L'America non fu scoperta da Cristoforo Colombo, ma da marinai italiani
Tale scoperta riscriverebbe la storia
Che l’America sia stata scoperta da Cristoforo Colombo nel 1492 è uno dei più importanti dogmi dei libri di storia sin dai primi anni di scuola. Ma sarà realmente così? Un articolo pubblicato recentemente nella nota rivista scientifica americana, mette fortemente in discussione questa tesi.
Emerge infatti un documento inedito, da parte di un gruppo di ricercatori dell’Università Statale di Milano, guidati dal professore Paolo Chiesa, docente esperto in letteratura latina medievale, il quale riporterebbe la prova che l’esistenza del continente americano era già nota in Europa oltre un secolo e mezza prima del viaggio di Cristoforo Colombo.
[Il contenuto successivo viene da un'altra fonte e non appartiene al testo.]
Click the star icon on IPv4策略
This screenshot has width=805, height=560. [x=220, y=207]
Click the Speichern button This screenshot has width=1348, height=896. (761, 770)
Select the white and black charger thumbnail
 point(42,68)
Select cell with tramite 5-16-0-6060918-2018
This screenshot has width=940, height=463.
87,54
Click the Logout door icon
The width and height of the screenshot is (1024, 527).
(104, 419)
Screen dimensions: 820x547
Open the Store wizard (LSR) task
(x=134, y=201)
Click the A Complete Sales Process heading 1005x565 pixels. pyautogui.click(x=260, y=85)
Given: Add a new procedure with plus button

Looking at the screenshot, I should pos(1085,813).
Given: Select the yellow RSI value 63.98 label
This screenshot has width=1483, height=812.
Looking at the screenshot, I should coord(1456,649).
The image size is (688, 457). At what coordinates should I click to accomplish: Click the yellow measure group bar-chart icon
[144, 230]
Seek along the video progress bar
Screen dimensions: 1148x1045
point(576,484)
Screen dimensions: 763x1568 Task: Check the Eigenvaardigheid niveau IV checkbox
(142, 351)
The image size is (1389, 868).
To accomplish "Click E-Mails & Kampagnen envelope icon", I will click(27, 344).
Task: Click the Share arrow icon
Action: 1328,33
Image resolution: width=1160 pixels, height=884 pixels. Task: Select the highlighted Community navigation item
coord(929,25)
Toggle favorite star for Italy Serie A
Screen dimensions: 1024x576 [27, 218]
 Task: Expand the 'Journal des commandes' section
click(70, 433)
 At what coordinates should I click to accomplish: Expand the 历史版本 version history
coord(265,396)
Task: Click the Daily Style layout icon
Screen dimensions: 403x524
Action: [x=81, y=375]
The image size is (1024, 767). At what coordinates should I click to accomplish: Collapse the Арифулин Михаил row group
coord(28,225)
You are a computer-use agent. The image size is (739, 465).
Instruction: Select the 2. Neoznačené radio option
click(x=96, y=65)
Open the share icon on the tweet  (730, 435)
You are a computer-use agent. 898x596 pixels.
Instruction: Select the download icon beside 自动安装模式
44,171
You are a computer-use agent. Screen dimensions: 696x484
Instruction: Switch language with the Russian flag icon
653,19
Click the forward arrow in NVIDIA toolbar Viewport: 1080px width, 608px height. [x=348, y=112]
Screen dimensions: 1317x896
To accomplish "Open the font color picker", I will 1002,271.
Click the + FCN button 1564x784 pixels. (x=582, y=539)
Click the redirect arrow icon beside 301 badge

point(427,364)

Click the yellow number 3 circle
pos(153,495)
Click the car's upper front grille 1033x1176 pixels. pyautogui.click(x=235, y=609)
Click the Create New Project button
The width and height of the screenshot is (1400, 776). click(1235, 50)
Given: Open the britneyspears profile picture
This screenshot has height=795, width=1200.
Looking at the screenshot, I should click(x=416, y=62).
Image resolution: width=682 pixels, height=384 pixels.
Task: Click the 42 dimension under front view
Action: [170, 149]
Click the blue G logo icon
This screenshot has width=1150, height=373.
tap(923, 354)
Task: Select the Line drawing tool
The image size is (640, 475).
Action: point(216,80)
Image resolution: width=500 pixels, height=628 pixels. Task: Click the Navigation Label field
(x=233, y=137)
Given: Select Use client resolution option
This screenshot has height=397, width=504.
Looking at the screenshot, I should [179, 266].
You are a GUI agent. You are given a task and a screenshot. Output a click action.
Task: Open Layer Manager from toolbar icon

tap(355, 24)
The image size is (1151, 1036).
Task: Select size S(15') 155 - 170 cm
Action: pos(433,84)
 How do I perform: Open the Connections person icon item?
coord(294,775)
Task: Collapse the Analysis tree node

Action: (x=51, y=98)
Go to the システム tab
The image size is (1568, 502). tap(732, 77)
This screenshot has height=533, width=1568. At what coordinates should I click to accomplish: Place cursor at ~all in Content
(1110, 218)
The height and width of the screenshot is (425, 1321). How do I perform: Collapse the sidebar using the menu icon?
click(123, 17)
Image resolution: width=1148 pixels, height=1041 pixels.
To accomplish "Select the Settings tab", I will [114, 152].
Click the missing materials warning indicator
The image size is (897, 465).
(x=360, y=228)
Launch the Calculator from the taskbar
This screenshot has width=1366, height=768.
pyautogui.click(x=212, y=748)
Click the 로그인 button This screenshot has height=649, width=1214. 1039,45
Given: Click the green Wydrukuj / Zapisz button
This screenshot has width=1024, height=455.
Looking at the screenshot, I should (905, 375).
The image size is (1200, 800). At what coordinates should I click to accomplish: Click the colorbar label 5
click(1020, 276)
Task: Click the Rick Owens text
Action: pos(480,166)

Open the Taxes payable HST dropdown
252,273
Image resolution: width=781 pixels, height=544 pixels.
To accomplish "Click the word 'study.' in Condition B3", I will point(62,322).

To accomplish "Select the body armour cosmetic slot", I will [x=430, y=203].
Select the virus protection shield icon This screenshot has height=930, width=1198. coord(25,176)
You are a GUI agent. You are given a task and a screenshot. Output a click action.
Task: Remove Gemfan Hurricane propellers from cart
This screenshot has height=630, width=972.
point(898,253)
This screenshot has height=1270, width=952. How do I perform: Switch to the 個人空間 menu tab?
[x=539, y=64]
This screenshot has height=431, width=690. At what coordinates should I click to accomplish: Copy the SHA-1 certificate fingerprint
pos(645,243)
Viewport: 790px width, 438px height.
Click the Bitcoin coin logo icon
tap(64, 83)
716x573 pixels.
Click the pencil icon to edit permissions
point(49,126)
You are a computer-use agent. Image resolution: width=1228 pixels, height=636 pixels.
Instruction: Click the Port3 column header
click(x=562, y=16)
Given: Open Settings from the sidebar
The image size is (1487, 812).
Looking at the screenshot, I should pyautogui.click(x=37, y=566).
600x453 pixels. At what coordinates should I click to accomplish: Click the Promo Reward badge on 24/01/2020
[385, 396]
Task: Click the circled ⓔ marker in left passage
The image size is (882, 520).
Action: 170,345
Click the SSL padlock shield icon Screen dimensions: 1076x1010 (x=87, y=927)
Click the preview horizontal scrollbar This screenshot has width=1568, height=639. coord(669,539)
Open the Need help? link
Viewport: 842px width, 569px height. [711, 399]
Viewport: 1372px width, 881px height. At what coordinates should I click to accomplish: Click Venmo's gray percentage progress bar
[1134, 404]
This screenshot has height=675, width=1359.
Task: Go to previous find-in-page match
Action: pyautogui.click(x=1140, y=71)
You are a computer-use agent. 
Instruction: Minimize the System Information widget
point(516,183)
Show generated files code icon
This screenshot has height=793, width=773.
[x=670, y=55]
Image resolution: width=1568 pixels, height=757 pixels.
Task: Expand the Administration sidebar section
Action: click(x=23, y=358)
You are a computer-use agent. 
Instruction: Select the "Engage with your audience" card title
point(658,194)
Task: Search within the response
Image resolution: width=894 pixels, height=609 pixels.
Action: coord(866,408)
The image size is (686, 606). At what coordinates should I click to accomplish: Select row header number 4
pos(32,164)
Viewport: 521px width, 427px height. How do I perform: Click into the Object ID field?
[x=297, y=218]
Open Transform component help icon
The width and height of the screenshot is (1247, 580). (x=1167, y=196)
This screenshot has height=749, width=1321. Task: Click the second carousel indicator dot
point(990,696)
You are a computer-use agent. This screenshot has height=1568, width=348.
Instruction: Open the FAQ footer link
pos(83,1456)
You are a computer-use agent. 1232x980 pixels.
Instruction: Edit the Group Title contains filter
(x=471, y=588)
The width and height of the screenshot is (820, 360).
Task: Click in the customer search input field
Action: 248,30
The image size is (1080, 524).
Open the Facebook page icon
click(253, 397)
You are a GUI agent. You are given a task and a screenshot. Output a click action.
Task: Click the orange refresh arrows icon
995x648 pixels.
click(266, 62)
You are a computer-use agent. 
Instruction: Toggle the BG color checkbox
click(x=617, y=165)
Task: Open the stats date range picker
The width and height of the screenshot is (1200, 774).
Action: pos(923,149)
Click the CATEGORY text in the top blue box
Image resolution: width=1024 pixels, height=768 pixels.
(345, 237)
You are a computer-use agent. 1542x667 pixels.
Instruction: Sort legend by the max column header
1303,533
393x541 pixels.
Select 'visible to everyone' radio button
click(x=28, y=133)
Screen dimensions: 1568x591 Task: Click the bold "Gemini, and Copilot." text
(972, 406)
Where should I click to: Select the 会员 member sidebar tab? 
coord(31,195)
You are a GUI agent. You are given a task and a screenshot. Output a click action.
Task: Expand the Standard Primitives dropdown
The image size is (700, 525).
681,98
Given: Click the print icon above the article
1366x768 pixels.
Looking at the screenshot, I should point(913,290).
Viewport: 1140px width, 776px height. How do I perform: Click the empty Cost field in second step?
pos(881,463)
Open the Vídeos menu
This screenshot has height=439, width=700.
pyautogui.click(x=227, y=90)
L’importante documento, scritto in latino, risalirebbe al 1340 e farebbe parte di un’opera intitolata Cronicas Universalis , scritta dal monaco domenicano Galvano Fiamma , attualmente appartenente ad una collezione privata ma a disposizione degli storici.
La sensazionale scoperta risalirebbe al 2013, con la traduzione e l’analisi di quest’opera, da parte del prof. Paolo Chiesa e del suo team di ricerca.
Secondo quanto riportato nell’ articolo della nota rivista americana il prezioso documento riporterebbe la testimonianza fatta da un gruppo di marinai scandinavi e nota tra i marinai genovesi, della presenza di una terra oltre i confini allora conosciuti della Groenlandia. Menzionata con il nome di Marckalada , viene descritta dal padre domenicano come una terra dalle enormi pietre e quindi presumibilmente abitata da giganti, ricca di alberi, vegetazione e animali.
La città di Genova, ai tempi del monaco Galvano Fiamma, era centro di traffico commerciale e marittimo da parte di marinai provenienti dal nord Europa e dall’area mediterranea. I marinai genovesi pare riportassero spesso, nei loro racconti, testimonianze sentite da altri marinai provenienti dalle terre del nord sull’esistenza di questa vasta terra oltre i confini fino ad allora conosciuti.
Secondo quanto riportato dallo stesso prof. Chiesa, non si hanno certezze che marinai italiani abbiano raggiunto Marckalada , ma è probabile che i racconti su questa terra abbiano raggiunto anche Cristoforo Colombo 150 anni dopo.
Questa notizia, se confermata, potrebbe cambiare le ragioni per cui il noto navigatore volle intraprendere il suo viaggio e raggiungere il nuovo confine già segnato e potrebbe portare gli storici a riscrivere letteralmente un nuovo capitolo di storia riguardo alla scoperta del Continente Americano.